Цюрупа холодно отказался и вышел. Официант, будто ждал этого, подскочил с бутылкой шампанского в ведёрке со льдом, откупорил, разлил.
— Твоё здоровье, — Нахимсон отсалютовал бокалом. — Похоже, у вас и правда провал. Ко мне вчера приходили жандармы, искали оружие. И вот ещё... — Он сделал маленький глоток, с наслаждением просмаковал. — Скорее всего, случайное совпадение, но мне кто-то подбросил это... — Достал из внутреннего кармана исписанные тетрадные листки и протянул Мячину.

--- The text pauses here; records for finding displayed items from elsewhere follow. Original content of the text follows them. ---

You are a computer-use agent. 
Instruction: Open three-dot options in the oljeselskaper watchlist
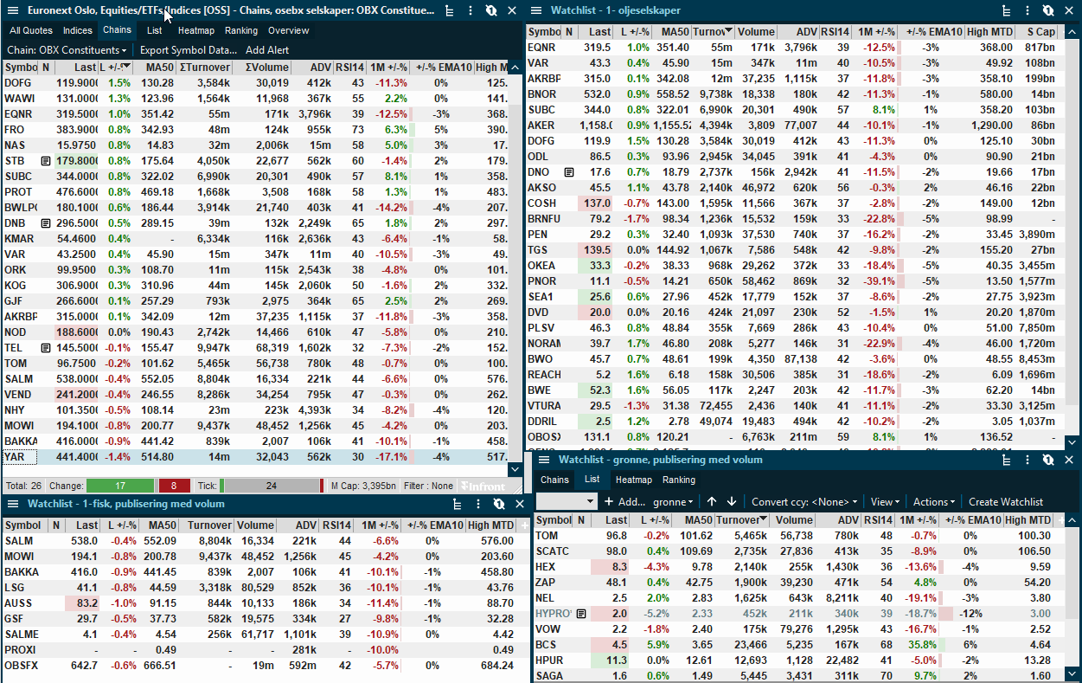click(x=1028, y=10)
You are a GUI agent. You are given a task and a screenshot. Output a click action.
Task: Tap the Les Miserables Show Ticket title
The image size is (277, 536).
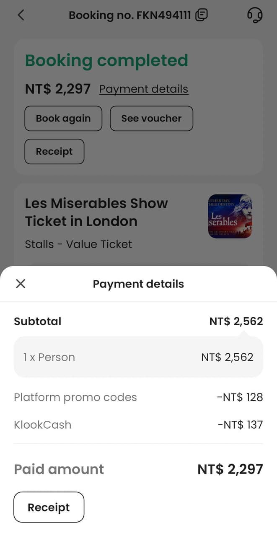(96, 212)
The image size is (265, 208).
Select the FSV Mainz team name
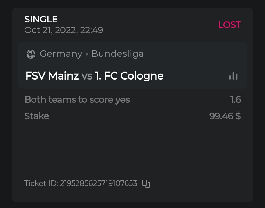click(52, 76)
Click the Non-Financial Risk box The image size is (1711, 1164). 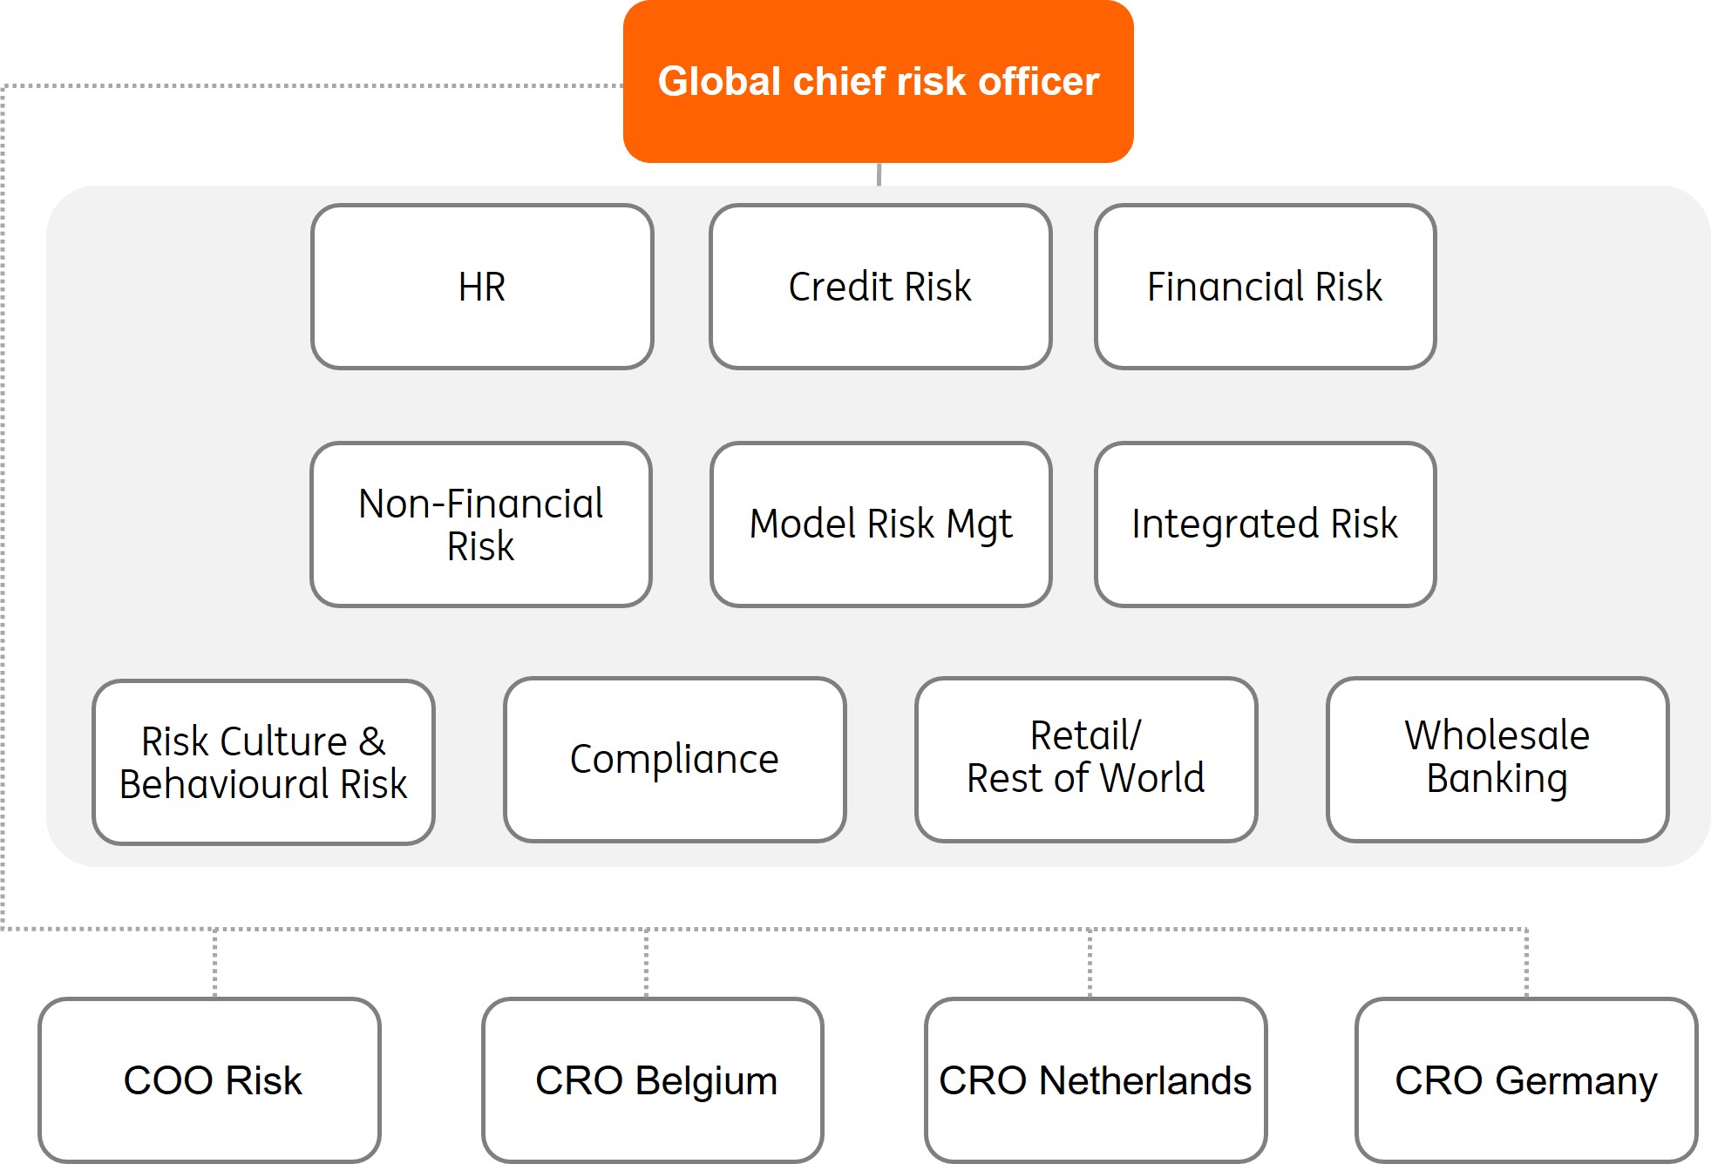(x=481, y=524)
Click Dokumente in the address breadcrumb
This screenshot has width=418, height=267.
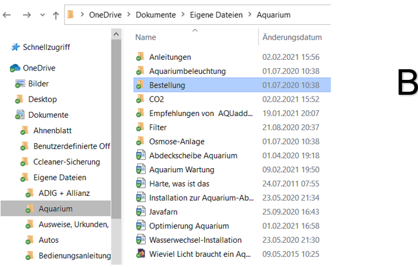156,15
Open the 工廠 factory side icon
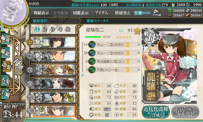 coord(5,94)
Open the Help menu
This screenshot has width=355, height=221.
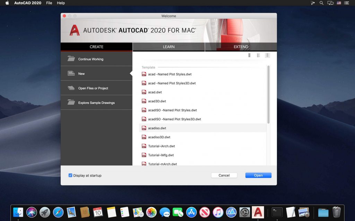click(61, 3)
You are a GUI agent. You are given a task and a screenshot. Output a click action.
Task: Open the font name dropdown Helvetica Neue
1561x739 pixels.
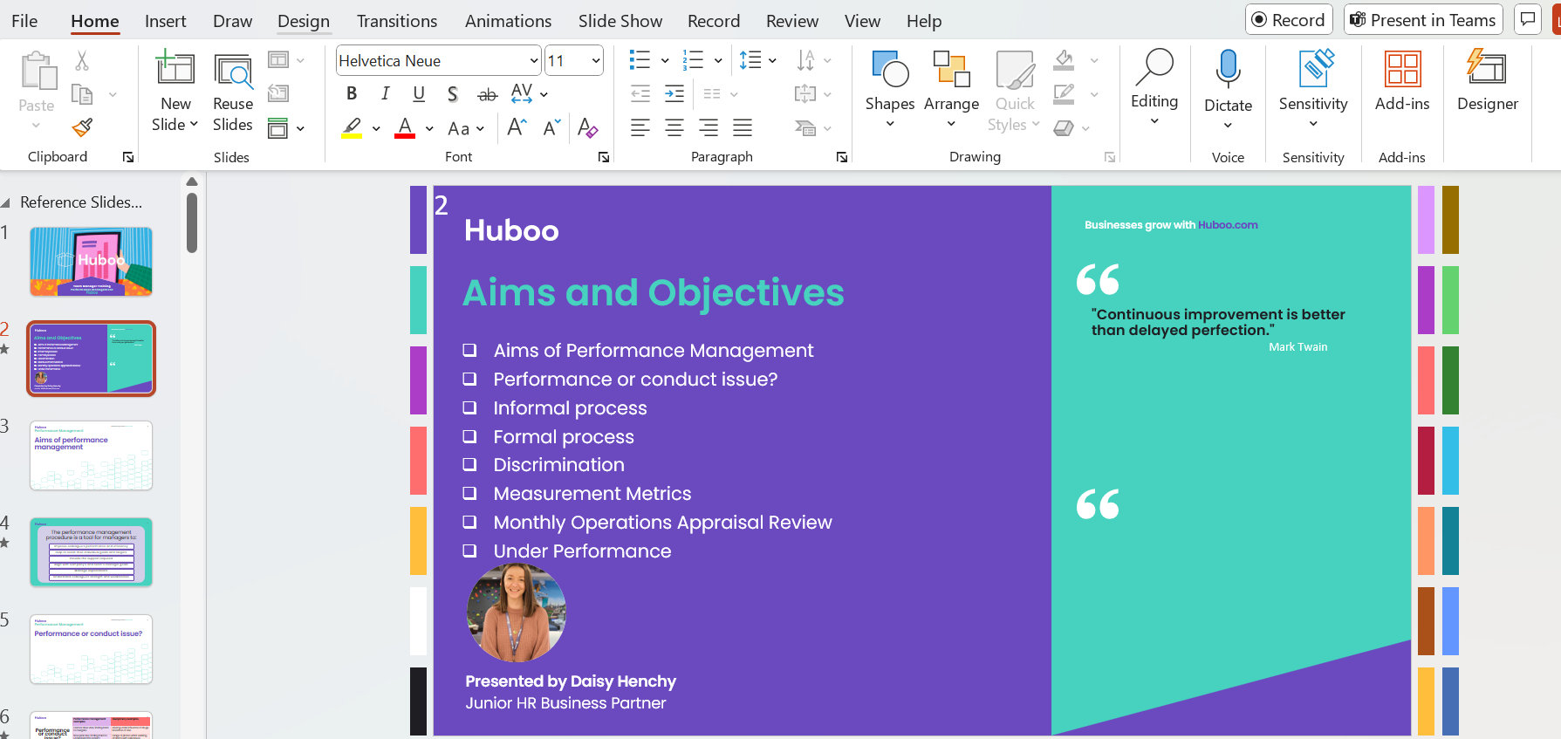click(x=534, y=61)
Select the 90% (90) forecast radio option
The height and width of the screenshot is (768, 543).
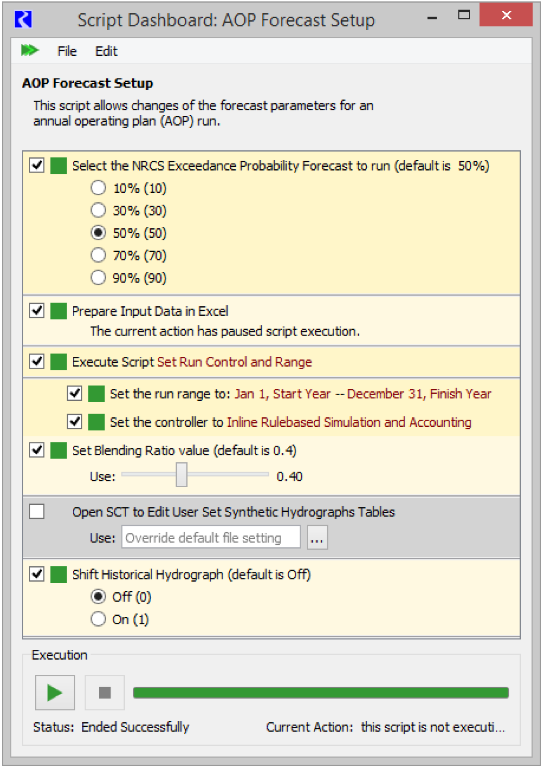coord(98,277)
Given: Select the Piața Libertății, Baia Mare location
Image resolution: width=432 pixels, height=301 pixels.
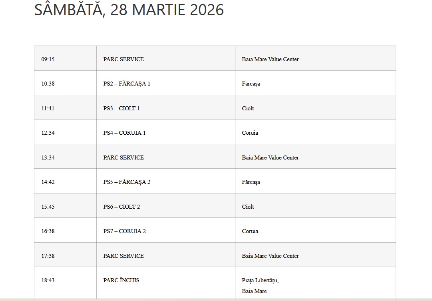Looking at the screenshot, I should click(x=260, y=285).
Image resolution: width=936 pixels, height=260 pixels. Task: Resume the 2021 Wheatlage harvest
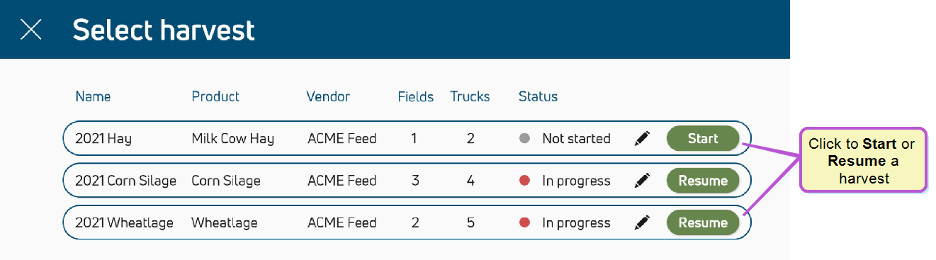pos(703,222)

— Уфимская дружина анархистов-коммунистов?... — Боевик, только что бывший таким спокойным в разговоре с Цюрупой, залпом осушил бокал. — Кто это, чорт побери, такие?
— Мальчишки, — пожал круглыми плечами Нахимсон. — Дилетанты. Не понимают, с кем связались. И тем не менее...
— Яков Михалыч, сколько осталось денег? — перебил его Мячин. — Тех, златоустовских?
— Две пятьсот сорок, — без запинки ответил Нахимсон. — И драгоценностей сотни на три.
— Что? — Боевик поглядел на него круглыми глазами. — Меньше трёх тысяч? Из пятидесяти?! — Он схватился за голову. — Но как же... Как же так получилось?
— Как оно обычно и получается, — философски заметил Нахимсон и сделал ещё маленький глоток.
Мячин опрокинул второй бокал.
— Да нас убьют за такое, Яков Михалыч! Пришлют ребят с Кавказа, убьют как собак! — Он перевёл дыхание и нервозно поправил бутоньерку. — Сейчас бы сделать втихомолку эксик для покрытия расходов... Но если организация провалена... Чорт, чорт, что делать?! — Он схватился за волосы.
— Ну, — степенно сказал Нахимсон, — если вы повезёте деньги, а вас кто-нибудь по дороге ограбит... Убедительно так ограбит... Совершенно посторонние люди, никому не известные...
Во взгляде Мячина загорелось понимание и надежда.
— Кто, например?
Нахимсон постучал по записке, что всё ещё лежала на скатерти.
— А какие-нибудь мальчишки-анархисты, например.
Дирижёр взмахнул палочкой, и скрипки грянули tutti.
* * *
— Она красивая? — спросил Орнатский.
Двое семинаристов и гимназист поднимались по Большой Ильинской вдоль ограды духовного училища. Солнце клонилось к закату и слепило глаза, все трое низко надвинули козырьки фуражек.
— Ну, у неё интересная внешность, необычная, — неохотно ответил Семён Титов. — Хотя какая разница? Мы к ней идём не как к женщине, а как к старшему товарищу-революционеру.